Spaces:
Sleeping
fix(web): JOBS registry thread-safe via helpers state.register_job / get_job_in_memory
Browse filesAudit a révélé une race condition asymétrique sur le registre
``state.JOBS`` :
- ``cleanup_old_jobs()`` itérait sous ``JOBS_LOCK``,
- Mais les 6 accès dans les routeurs (``benchmark.py``,
``synthesis.py``) faisaient ``state.JOBS[id] = job`` et
``state.JOBS.get(id)`` **sans verrou**.
Conséquence : sous charge concurrente, ``cleanup_old_jobs()``
itérant sur ``JOBS.items()`` pouvait lever
``RuntimeError: dictionary changed size during iteration`` quand
un autre thread insérait un nouveau job. Le GIL protège
l'atomicité d'une opération ``dict[k] = v``, pas la cohérence
d'une boucle.
Fix : trois helpers thread-safe ajoutés à ``state.py`` :
- ``register_job(job)`` — ``JOBS[job.job_id] = job`` sous lock
- ``get_job_in_memory(job_id) -> Optional[BenchmarkJob]`` — ``JOBS.get(...)`` sous lock
- ``unregister_job(job_id)`` — ``JOBS.pop(..., None)`` sous lock (idempotent)

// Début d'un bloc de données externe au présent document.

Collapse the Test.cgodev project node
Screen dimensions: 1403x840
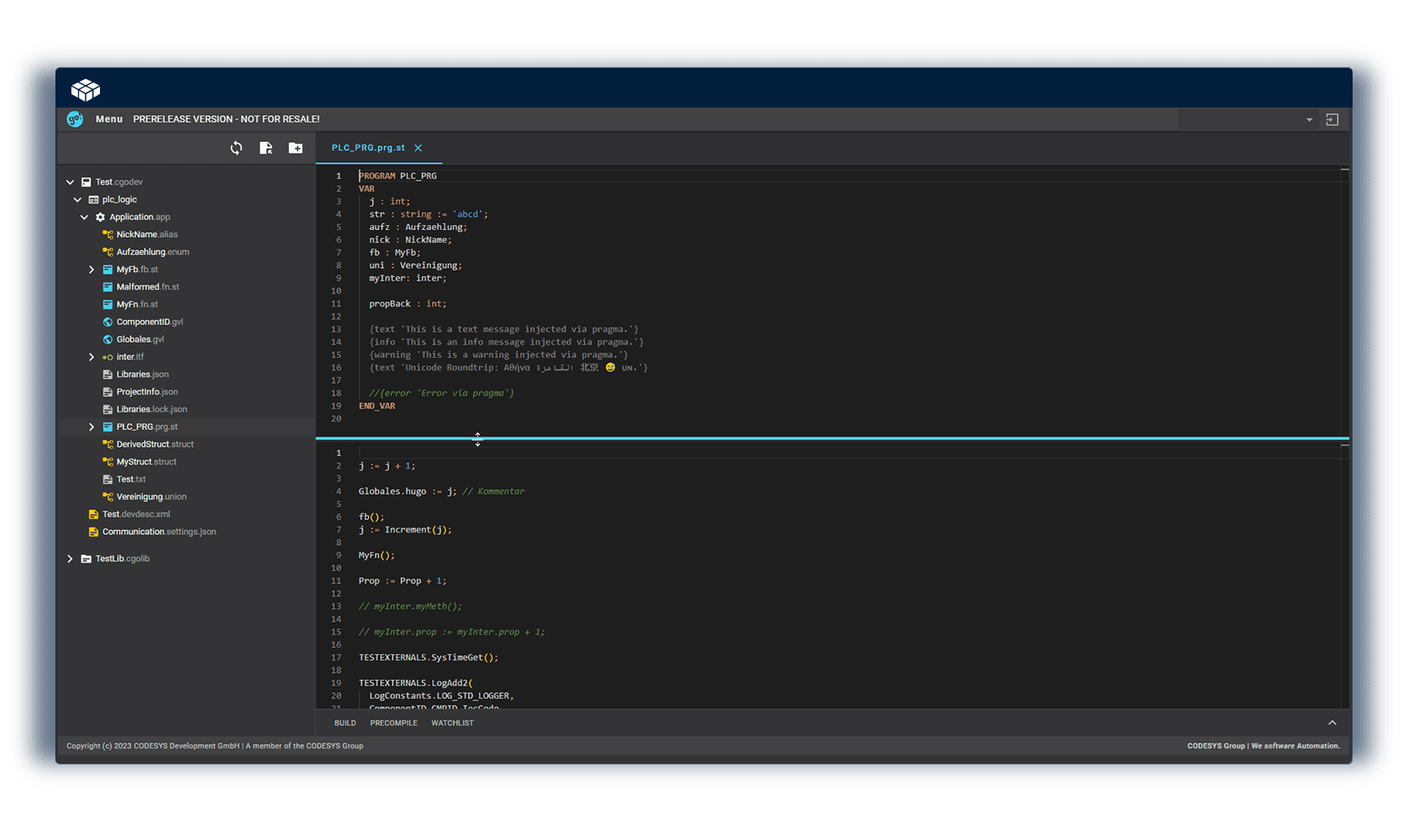(71, 182)
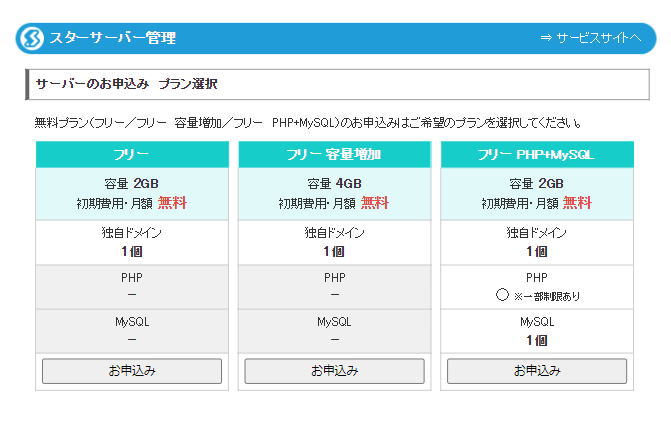This screenshot has height=441, width=671.
Task: Click red 無料 text in フリー plan
Action: pyautogui.click(x=172, y=203)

Tous les routeurs utilisent désormais ces helpers ; ``state.JOBS``
n'est plus accédé directement depuis l'extérieur de ``state.py``
(sauf par les fixtures de tests qui font ``state.JOBS.clear()``,
opération atomique sans itération concurrente).
Discipline d'accès documentée dans la docstring de ``state.JOBS``.
Pytest : 3354 passed, 2 skipped, 0 failed. Ruff : All checks passed.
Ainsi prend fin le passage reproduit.